The city planner, who helped orchestrate the destruction of Kitty Stuart Park in Madeira Beach to serve as Caddy's parking lot, wrote the following to the Madeira Beach city manager: "Also, are you aware the John’s Pass Village property has been sold and the new owners (local) want to change the plan? This would effect the agreement and we do not know the details because a land use change would be required." That land use change is now the City's plan for an entire rezoning of John's Pass Village to triple height and density.

In St. Pete Beach, the city has permitted the Corey Landings development at the main access hurricane evacuation point, into a seven-story 250-unit apartment building and has even given the developers a free hand in using the city's land as a park for Corey Landing residents.

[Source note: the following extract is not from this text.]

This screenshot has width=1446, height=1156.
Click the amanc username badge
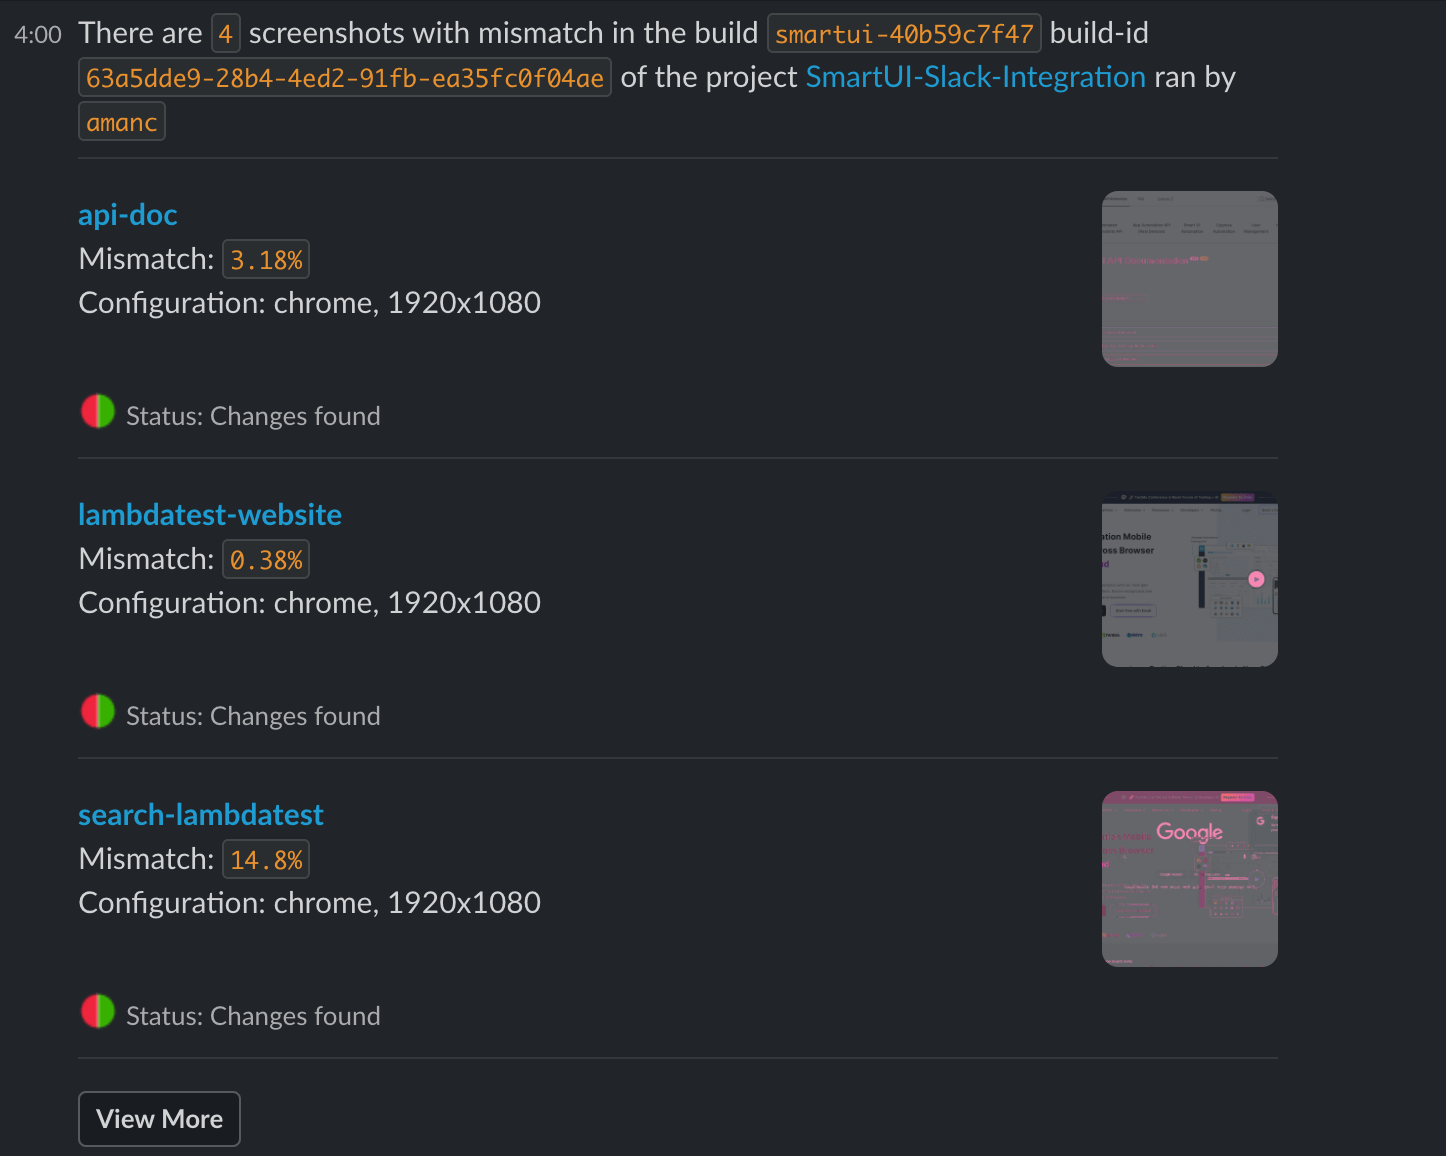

This happens because citizens aren't involved. I have spoken to a number of commissioners, one in Madeira Beach, who said, if the people don't care to show up and object, why should I fight to stop the developers? Of course, the answer is because that's your job ... but that doesn't cut it for this guy. The pandemic has kept many of us from attending public meetings and becoming informed about what is happening. For those of you who have moved into the area in the last 10 years, you may not be aware that the residents of Treasure Island have had to fend off developers who sought to triple height and density in the city. This organization is just in the very formative stages. Trust me, I've lived here 30 years, if you don't become active, we are all destined to live in concrete canyons jammed to overcapacity on our roadways and without adequate hurricane evacuation. Get involved.